Can you return the records below exactly as they stand, but only from the first line through the one with "Given: Click the Collapse sidebar arrow"?

(Beginning of THE INPUT)

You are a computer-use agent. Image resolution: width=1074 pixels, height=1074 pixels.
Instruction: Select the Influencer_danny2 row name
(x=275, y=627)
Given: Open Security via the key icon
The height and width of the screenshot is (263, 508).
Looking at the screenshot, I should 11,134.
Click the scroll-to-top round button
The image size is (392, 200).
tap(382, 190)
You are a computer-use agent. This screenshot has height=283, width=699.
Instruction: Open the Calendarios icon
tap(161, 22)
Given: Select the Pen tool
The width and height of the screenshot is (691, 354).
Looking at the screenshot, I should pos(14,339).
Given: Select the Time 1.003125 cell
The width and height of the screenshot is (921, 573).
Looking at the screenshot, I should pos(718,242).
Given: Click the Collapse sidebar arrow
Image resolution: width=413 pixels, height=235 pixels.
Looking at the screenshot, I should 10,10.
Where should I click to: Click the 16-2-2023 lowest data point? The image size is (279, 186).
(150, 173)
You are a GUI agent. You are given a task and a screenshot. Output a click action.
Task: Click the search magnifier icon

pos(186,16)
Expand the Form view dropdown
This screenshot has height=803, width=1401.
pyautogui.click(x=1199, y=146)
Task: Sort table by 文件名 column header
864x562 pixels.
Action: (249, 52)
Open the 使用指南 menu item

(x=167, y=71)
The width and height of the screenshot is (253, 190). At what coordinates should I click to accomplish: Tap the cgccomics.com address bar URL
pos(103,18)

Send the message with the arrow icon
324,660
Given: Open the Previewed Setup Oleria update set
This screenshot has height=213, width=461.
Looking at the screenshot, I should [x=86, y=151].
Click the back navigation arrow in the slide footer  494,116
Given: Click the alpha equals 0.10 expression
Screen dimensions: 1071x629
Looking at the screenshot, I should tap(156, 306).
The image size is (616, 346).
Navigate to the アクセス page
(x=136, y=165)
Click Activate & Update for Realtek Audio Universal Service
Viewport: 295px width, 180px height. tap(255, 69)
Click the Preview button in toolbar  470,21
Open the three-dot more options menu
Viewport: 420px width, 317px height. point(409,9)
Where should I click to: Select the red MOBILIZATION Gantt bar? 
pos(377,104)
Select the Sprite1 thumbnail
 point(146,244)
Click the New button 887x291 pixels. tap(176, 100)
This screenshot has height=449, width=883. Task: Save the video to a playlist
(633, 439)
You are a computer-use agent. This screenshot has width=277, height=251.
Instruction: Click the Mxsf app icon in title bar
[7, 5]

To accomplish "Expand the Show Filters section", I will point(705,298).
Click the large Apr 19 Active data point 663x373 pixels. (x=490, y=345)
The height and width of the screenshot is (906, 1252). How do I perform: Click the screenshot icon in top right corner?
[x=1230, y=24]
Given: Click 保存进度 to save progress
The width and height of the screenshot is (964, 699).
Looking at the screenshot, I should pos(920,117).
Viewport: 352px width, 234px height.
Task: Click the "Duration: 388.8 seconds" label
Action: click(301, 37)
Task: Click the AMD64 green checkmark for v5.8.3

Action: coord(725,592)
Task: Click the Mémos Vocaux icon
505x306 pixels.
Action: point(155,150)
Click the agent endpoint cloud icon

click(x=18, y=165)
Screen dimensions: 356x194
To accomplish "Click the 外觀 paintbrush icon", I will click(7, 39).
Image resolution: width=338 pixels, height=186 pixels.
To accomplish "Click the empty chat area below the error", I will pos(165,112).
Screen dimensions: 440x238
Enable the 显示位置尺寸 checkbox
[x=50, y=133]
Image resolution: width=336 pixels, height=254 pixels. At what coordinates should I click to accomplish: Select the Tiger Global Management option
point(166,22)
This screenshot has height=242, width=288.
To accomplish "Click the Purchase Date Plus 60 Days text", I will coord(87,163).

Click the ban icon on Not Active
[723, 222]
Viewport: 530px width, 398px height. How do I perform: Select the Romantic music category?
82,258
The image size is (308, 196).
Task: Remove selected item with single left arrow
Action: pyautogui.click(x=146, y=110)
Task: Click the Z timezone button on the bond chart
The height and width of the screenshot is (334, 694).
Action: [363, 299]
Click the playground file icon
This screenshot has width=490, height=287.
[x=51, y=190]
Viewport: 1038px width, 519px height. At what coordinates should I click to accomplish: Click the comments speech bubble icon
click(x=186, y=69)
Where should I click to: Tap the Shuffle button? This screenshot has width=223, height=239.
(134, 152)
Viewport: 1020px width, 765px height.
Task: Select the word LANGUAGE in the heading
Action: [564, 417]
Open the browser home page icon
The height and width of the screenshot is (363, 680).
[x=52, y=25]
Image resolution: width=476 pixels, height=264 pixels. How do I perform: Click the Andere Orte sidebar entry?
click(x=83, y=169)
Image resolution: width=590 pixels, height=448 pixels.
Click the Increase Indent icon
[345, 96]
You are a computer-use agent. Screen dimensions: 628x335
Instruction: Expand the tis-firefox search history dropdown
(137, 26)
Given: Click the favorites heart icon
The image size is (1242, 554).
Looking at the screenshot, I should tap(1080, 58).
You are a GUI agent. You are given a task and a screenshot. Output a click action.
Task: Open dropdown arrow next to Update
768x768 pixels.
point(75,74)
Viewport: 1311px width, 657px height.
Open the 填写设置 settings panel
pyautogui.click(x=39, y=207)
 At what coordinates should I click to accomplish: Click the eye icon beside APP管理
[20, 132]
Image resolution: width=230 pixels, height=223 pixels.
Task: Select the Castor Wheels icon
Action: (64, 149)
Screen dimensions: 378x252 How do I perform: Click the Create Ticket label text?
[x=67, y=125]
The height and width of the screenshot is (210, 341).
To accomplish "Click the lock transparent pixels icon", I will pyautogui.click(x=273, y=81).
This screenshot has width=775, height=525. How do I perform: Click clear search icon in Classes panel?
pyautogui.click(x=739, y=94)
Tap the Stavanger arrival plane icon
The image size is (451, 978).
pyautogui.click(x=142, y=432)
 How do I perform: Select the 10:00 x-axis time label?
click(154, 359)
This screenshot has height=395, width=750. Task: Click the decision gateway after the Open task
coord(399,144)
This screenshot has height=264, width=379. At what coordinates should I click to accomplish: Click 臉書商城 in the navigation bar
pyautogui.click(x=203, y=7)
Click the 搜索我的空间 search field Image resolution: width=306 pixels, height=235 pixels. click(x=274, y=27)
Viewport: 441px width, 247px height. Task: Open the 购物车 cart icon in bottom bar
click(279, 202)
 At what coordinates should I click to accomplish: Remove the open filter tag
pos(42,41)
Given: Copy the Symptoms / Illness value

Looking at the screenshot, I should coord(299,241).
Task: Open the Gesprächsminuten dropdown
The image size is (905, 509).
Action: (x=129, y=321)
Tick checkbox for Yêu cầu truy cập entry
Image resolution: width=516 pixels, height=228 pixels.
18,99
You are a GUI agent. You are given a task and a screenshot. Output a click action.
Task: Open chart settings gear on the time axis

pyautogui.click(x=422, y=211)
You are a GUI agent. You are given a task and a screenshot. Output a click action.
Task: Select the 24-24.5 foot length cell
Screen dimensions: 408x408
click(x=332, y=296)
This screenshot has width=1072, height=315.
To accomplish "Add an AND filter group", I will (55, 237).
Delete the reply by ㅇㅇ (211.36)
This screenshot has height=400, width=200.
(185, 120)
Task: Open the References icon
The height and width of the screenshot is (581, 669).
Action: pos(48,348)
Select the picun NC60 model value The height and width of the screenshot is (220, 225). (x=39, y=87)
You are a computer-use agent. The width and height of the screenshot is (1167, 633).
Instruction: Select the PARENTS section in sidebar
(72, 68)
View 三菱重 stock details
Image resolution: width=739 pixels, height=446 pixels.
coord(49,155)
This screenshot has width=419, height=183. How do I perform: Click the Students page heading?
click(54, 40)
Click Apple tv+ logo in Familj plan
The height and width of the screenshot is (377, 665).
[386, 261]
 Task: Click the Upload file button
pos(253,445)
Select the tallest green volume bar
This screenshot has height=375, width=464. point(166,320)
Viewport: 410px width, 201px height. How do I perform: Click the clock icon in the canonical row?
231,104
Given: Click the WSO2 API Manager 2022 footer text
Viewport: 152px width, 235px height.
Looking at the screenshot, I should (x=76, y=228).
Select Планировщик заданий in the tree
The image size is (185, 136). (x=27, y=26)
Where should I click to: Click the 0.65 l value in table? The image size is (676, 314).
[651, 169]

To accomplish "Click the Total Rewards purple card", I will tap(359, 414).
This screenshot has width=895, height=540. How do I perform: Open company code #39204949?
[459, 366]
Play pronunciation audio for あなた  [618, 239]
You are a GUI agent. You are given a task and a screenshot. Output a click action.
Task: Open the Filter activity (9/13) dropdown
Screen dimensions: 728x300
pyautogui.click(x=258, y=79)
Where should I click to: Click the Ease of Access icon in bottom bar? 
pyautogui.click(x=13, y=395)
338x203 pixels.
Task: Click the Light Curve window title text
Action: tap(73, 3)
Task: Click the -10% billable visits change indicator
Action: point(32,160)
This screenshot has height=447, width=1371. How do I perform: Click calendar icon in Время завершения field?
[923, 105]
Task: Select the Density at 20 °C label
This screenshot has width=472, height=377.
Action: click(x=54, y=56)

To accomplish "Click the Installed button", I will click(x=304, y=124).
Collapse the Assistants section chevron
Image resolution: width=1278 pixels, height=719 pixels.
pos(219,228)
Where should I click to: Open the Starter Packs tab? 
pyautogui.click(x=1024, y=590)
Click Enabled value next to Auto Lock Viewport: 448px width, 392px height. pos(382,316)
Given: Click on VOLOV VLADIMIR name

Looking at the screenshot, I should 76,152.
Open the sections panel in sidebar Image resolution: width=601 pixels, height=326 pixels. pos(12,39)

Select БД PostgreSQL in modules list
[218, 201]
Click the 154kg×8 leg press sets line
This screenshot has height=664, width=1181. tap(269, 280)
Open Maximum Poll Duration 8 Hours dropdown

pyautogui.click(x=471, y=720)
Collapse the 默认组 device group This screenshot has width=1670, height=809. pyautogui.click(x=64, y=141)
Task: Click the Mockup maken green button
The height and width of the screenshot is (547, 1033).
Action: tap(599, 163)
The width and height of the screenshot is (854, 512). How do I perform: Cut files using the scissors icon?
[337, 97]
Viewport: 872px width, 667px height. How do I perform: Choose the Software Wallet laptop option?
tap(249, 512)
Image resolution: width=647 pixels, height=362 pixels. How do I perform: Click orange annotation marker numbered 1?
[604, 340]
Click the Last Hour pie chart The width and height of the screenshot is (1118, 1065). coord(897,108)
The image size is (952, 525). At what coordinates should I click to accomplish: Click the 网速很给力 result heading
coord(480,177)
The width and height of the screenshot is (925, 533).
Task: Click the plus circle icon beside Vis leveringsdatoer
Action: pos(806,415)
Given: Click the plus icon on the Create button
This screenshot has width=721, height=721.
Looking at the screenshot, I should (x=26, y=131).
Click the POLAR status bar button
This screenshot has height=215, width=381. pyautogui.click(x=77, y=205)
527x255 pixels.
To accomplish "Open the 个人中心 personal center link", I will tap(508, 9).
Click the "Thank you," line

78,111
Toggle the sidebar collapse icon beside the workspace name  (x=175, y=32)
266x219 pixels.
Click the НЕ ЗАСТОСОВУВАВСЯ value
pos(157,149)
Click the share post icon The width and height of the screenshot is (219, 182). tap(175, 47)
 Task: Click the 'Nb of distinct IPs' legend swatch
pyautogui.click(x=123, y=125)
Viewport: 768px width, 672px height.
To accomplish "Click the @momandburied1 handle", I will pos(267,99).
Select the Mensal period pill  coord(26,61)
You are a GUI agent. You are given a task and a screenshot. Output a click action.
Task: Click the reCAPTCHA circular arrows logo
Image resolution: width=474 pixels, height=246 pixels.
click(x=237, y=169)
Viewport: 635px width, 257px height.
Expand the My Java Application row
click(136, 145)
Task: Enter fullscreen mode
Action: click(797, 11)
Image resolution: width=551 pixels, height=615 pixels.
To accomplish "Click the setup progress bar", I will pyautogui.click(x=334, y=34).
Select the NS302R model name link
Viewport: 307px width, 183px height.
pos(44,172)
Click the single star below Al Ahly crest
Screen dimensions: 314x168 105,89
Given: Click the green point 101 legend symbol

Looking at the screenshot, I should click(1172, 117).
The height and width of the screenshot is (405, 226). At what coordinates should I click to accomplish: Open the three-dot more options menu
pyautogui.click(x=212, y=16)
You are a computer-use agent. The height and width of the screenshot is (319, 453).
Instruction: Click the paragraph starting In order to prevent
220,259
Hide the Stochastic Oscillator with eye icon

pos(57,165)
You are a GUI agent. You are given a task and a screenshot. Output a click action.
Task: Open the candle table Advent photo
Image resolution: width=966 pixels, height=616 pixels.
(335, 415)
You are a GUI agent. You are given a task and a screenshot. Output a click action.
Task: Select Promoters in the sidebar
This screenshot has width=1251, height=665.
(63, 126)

(End of THE INPUT)

**YOUR RESPONSE:**
You are a computer-use agent. Image resolution: width=1074 pixels, height=1074 pixels.
Instruction: Select the Influencer_danny2 row name
(x=275, y=627)
Given: Open Security via the key icon
The height and width of the screenshot is (263, 508).
Looking at the screenshot, I should 11,134.
Click the scroll-to-top round button
The image size is (392, 200).
tap(382, 190)
You are a computer-use agent. This screenshot has height=283, width=699.
Instruction: Open the Calendarios icon
tap(161, 22)
Given: Select the Pen tool
The width and height of the screenshot is (691, 354).
Looking at the screenshot, I should pos(14,339).
Given: Select the Time 1.003125 cell
The width and height of the screenshot is (921, 573).
Looking at the screenshot, I should pos(718,242).
Given: Click the Collapse sidebar arrow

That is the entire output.